Founded in 2021 by Alon Jackson and Idan Gour (both Unit 8200), Astrix raised $85M total across rounds led by Menlo Ventures’ Anthology Fund (with Anthropic), Bessemer, CRV, Workday Ventures, and F2.
~5x return on $85M raised is pretty good for Astrix and sets the bar for other NHI platforms like Oasis, Token, and Entro etc.
Capabilities will fold into Cisco Identity Intelligence and extend into Duo and Secure Access, with detection signals piping into Splunk.
🔮 The Future of Security 🔮
AI Security
OpenAI ships passkey-only Advanced Account Security for ChatGPT and Codex
OpenAI rolled out opt-in Advanced Account Security for ChatGPT and Codex accounts, requiring passkeys or FIDO hardware keys and disabling password login, email, and SMS recovery.
Account recovery falls entirely on the user; OpenAI support cannot assist.

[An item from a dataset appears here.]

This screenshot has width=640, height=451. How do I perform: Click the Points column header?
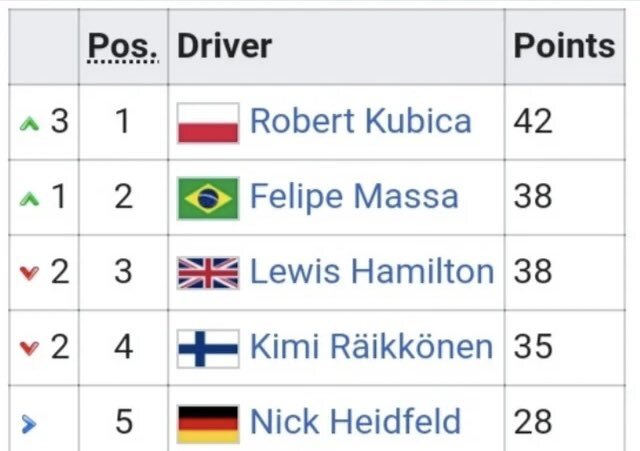[x=564, y=46]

Conversations are auto-excluded from training. Partnered with Yubico on discounted YubiKey bundles. Members of OpenAI’s Trusted Access for Cyber program must enable it by June 1. Not available for ChatGPT Enterprise or managed accounts yet.
More AI security news
Detection Engineering
Azure AD Graph Activity Logs land in Sentinel, closing a long-standing detection gap
Microsoft made the AADGraphActivityLogs table queryable in Azure Monitor and Sentinel, giving defenders visibility into the legacy Azure AD Graph API (graph.windows.net) for the first time. The modern graph.microsoft.com endpoint has had a logging table since 2023, but the deprecated legacy API stayed active and unlogged, a gap Cloudbrothers documented as the reason offensive tooling evaded detection. What’s now detectable:
AADInternals-based recon and persistence
Ping Castle assessment scans
Any custom tooling targeting the legacy endpoint
Historical Azure AD Graph activity once ingestion is enabled
A significant win for blue teams. The “use the deprecated API to evade logging” technique has been documented and used in the wild for years, and any tenant running detections was effectively blind to a chunk of legitimate-looking reconnaissance. The interesting question for red teamers: what’s the next evasion path now that this one is closed.

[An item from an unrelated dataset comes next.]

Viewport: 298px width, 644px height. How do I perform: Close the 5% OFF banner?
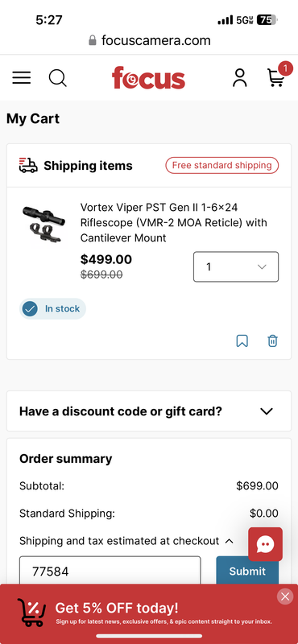(285, 597)
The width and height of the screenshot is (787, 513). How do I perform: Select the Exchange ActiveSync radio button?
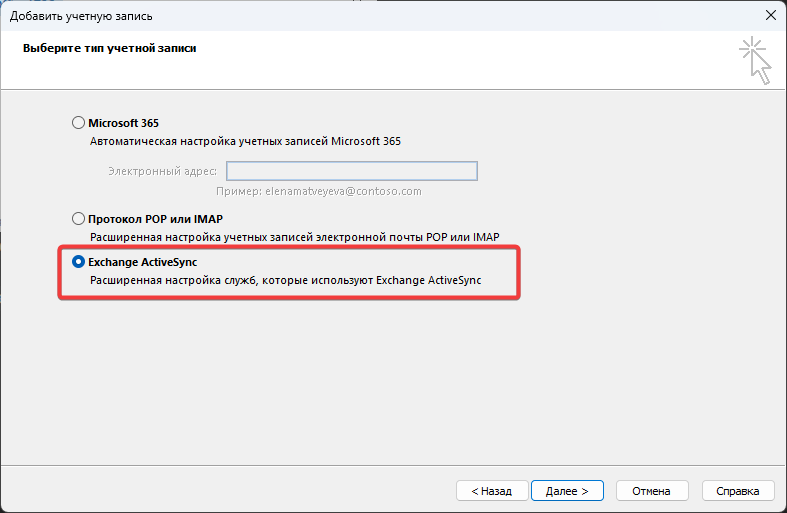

Expect new detection content from the usual Sentinel community shops within weeks.
Governance, Risk, and Compliance
Rippling launches Automated Compliance for SOC 2, brings in AJ Yawn
Rippling rolled out Rippling Automated Compliance on April 28, leveraging its position as the system of record for HR, IT, identity, and device management to auto-collect SOC 2 evidence. Available now for SOC 2 Type 1 and Type 2, with more frameworks on the way. Connected CPA firm and pen testing partners are wired into the audit workflow.
Compliance veteran AJ Yawn, founder of the GRC Engineering Club and one of the most credible voices in GRC engineering, also joined the team around the same time this was announced.

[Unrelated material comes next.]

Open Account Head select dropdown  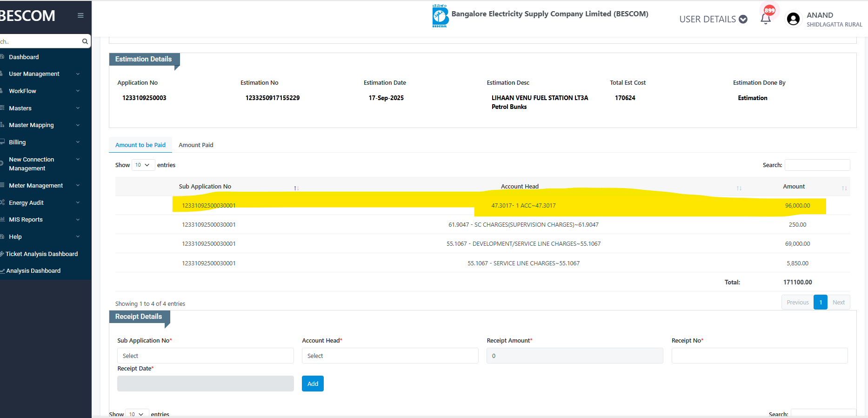(x=390, y=356)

Rippling is right that GRC tools have been reporting layers on top of systems they don’t control, and being the underlying system flips the economics. Bringing Yawn in lends real practitioner credibility and Rippling has a true moat as they control much of the underlying surface that compliance probes for anyways. Rippling has a massive customer base so the upsell opp. is real.
Security Operations
CrowdStrike extends OverWatch managed threat hunting to Microsoft Defender
CrowdStrike launched Falcon OverWatch for Defender, bringing its threat hunting service to organizations running Microsoft Defender for endpoint without requiring an EDR rip-and-replace. The service layers continuous human-led hunting, adversary intelligence (CrowdStrike tracks 280+ tracked groups), and response guidance on top of Defender’s native detections. Builds on March’s Falcon Next-Gen SIEM for Defender integration.
Smart land-grab. Seems like CrowdStrike and MSFT are deepening their partnership which is ultimately, what’s best for both customer bases.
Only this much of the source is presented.